With the D60's 1.6x multiplier, your average lens collection just
doesn't go wide enough for some shots. As such, I've taken it as a
given that I need a really wide-angle lens, and have been planning
on getting a Canon 16-35.
However after seeing some of the panoramas posted here lately, I'm
starting to wonder how necessary a lens like this really is. For
those situations where you want a really wide shot, why not just
take 2-4 close shots and stitch them together lately? I would
think that the majority of wide-angle shots are taken of beautiful
scenes (eg landscapes, architecture).

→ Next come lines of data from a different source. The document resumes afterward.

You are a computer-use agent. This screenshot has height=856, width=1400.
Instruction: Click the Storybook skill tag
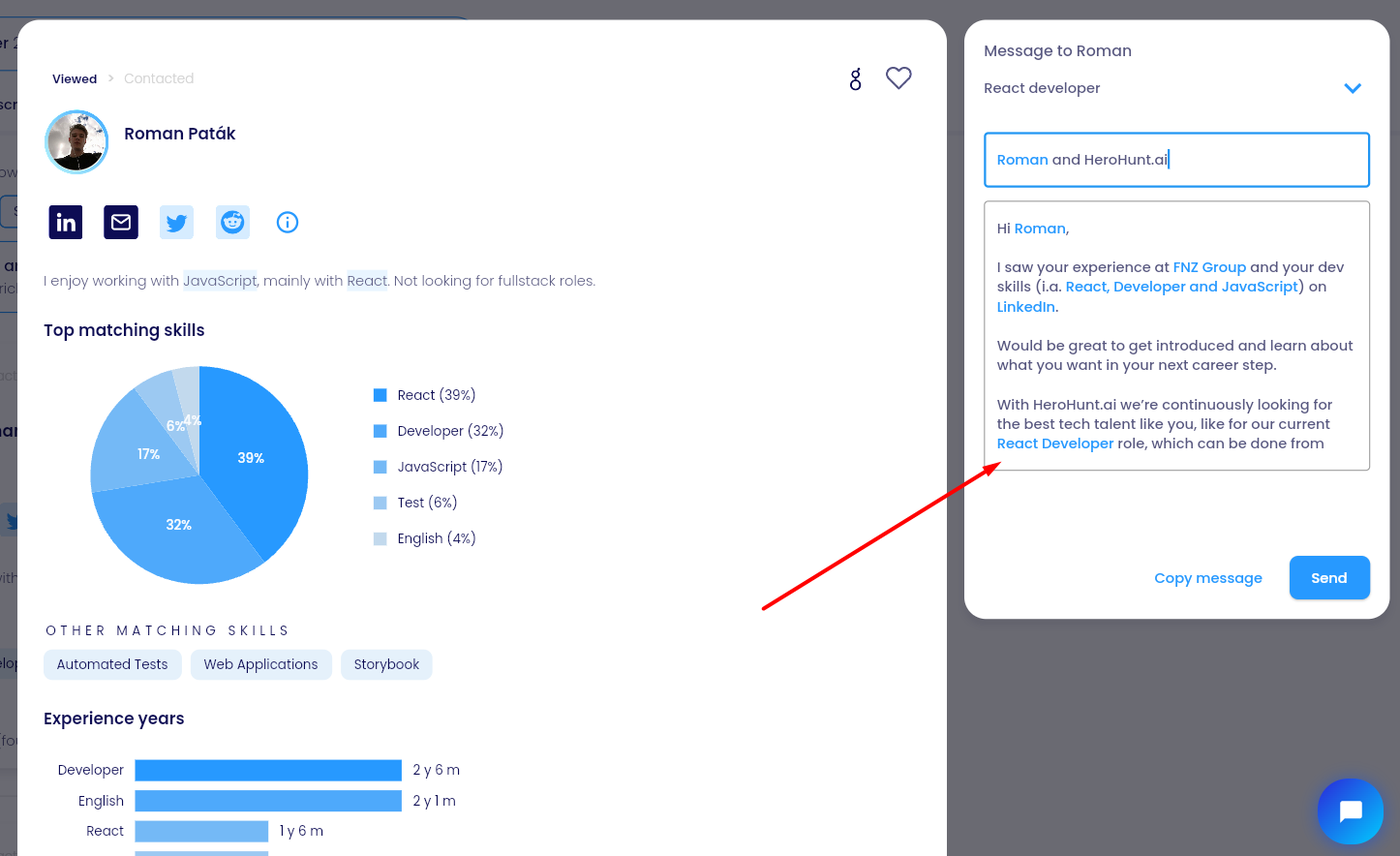pos(386,664)
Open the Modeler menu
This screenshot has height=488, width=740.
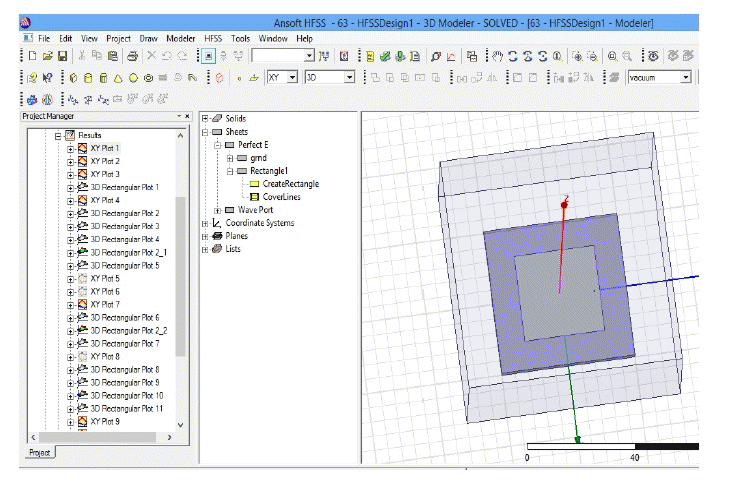180,38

In these sort of shots, you
want the best image quality possible, and I would think that
carefully stitching 4 x 6MP images with a medium-range zoom would
give you a vastly better result than, say, a single 6MP shot taken
with the Canon 16-35 at 16mm.
Of course this means investing a lot of time in learning how to
stitch really well, which seems is not that easy, and if there is a
lot of action in the picture, stitching doesn't work - but how
often do you want to take really wide-angle action shots?
I'm thinking out loud here, so pls tell me if I'm not thinking
straight. I'm starting to wonder whether I could get better
results stitching from a 20mm prime at 1/3 the price of the 16-35.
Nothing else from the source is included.